Extract provided:

Feature-based image matching is one of the basic research issues in the fields of multimedia, computer vision, graphics and even bioinformatics [1,2,3]. Its purpose is to compare or fuse two similar but partially different images, find their corresponding relations, and then estimate the best global geometric relations [4]. The usual feature matching algorithm follows a two-stage strategy [5,6]. First, the assumed correspondence relations are calculated by using feature similarity constraints, such as scale-invariant feature transform (SIFT) [7], oriented fast and rotated brief (ORB) [8], and speeded up robust features (SURF) [9]. This assumed correspondence set contains not only most true matches, but also a large number of mismatches or outliers due to the fuzziness of similarity constraints. Then, the algorithm eliminates outliers using geometric constraints; i.e., it requires that matches satisfy geometric constraints. The major problem at this stage is to remove as many false matches as possible and keep true matches.

At present, many matching methods have been developed [10,11], some of which use the invariance of feature descriptors for registration; for example, the shape context (SC) descriptors [12] have been proposed to describe the shape or outline of an object. For every point, its shape context is extracted, and the shape context of the entire object is formed by combining the shape contexts of all points. This characteristic is often used for object recognition and image registration. Scale-invariant feature transform (SIFT) [7] is a classic algorithm for extracting local features of images. The algorithm extracts the descriptors of corner points in addition to their related scales and directions of the images, which are used as features for image registration; the method obtains good results. The two descriptors described above are both aimed at two-dimensional (2D) images, whereas the mesh histogram of oriented gradient (MeshHOG) [13] descriptor has been proposed as a 3D feature descriptor that can concisely capture local geometric and luminosity properties. This type of registration method includes a very representative algorithm called the random sample consensus algorithm (RANSAC) and several corresponding variants, such as the maximum likelihood estimation by sample and consensus (MLESAC) [14], locally optimized random sample consensus (LO-RANSAC) [15] and progressive sample consensus (PROSAC) [16] algorithms. The purpose of this series of algorithms is to find the optimal parameter matrix such that the maximum number of data points satisfying this matrix can be obtained, and the advantage of these algorithms is that they can address outliers.

Provided material:
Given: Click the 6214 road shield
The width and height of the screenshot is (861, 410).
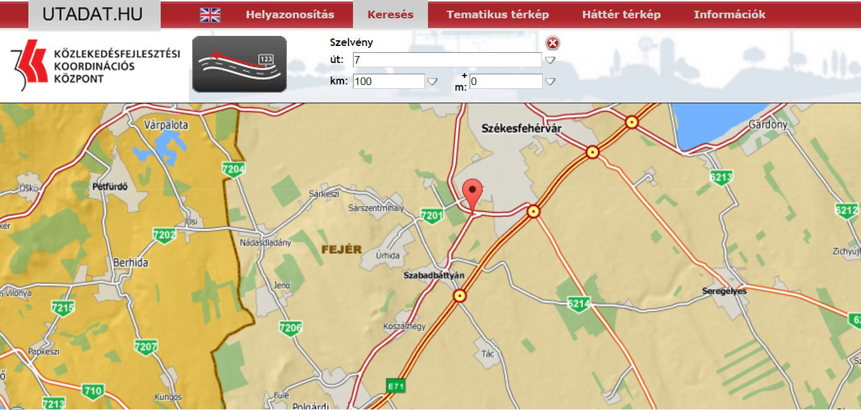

Task: Proceed with the text on feature-based image matching, starting right after its final sentence. The lines above were taken from a different source than the text.

Response:
There are also several algorithms for registration based on the estimated correspondence matrix. For example, the iterative closest point (ICP) algorithm [17] is one of the earliest and best-known algorithms for point set registration. It assumes that the nearest point is the corresponding point and obtains the transformation matrix by minimizing the mean squared distance. However, ICP can only solve the rigid registration problem. The thin plate spline for robust point matching (TPS-RPM) algorithm [18] solves the problem of non-rigid mapping through the thin plate spline interpolation algorithm and uses the deterministic annealing method to solve the optimal correspondence relation matrix. In reference [19], the regenerated kernel Hilbert space (RKHS) is used to model the transformation function, first setting up the correspondence relation of points by the feature descriptor and then addressing the noise and outlier points by adding robust the minimizing estimate (L

_{2}E). The gaussian mixture model registration (GMMREG) algorithm [20] approaches modelling the two sets of feature points by using Gaussian mixture models (GMMs) first and then solving the registration problem by minimizing the Euclidean distance (L_{2}) between the cluster centers of the two Gaussian mixture models. At present, it is a very common method of describing the feature point set with Gaussian mixture models. Myronenko et al. published the well-known coherent point drift (CPD) algorithm [21] that regards the registration problem as a probability density estimation problem, maximizes the center of the Gaussian mixture model of the template point set and the maximum likelihood function of the target point set, and improves the registration speed by the fast Gaussian transform and the matrix low-rank approximation; however, this algorithm is insufficiently robust to noise and outliers. The locality preserving matching (LPM) [22] and guided locality preserving matching (GLPM) [23] algorithms create a mathematical model to represent the neighborhood structures of true matches and deduce a closed-form solution with linear time complexities. They require only a few milliseconds to remove mismatches from thousands of matches.Although some matching methods work well, all of them have their own advantages and application scope but are difficult to integrate robustly, accurately and in real time, especially in the case of remote sensing registration. To solve these problems, this paper presents a feedback unilateral grid-based clustering (FUGC) method that divides the image using unilateral grids (see Figure 1). Then, the image divided by the grid is subject to local grid clustering and coarse screening for rapid identification of feature points, eliminating a large number of false matches. Afterwards, the remaining true feature points determine the transformation matrix by using the local linear transformation and then feedback verification; that is, fine screening is performed to distinguish between true matching points deleted by mistake and undeleted false ones in and around this area. This paper proposes a new design concept for remote sensing image registration. It is effective, real-time and robust and could effectively delete outliers from a large number of assumed feature matches within milliseconds while retaining inliers to the maximum extent possible. The process is shown in Figure 2.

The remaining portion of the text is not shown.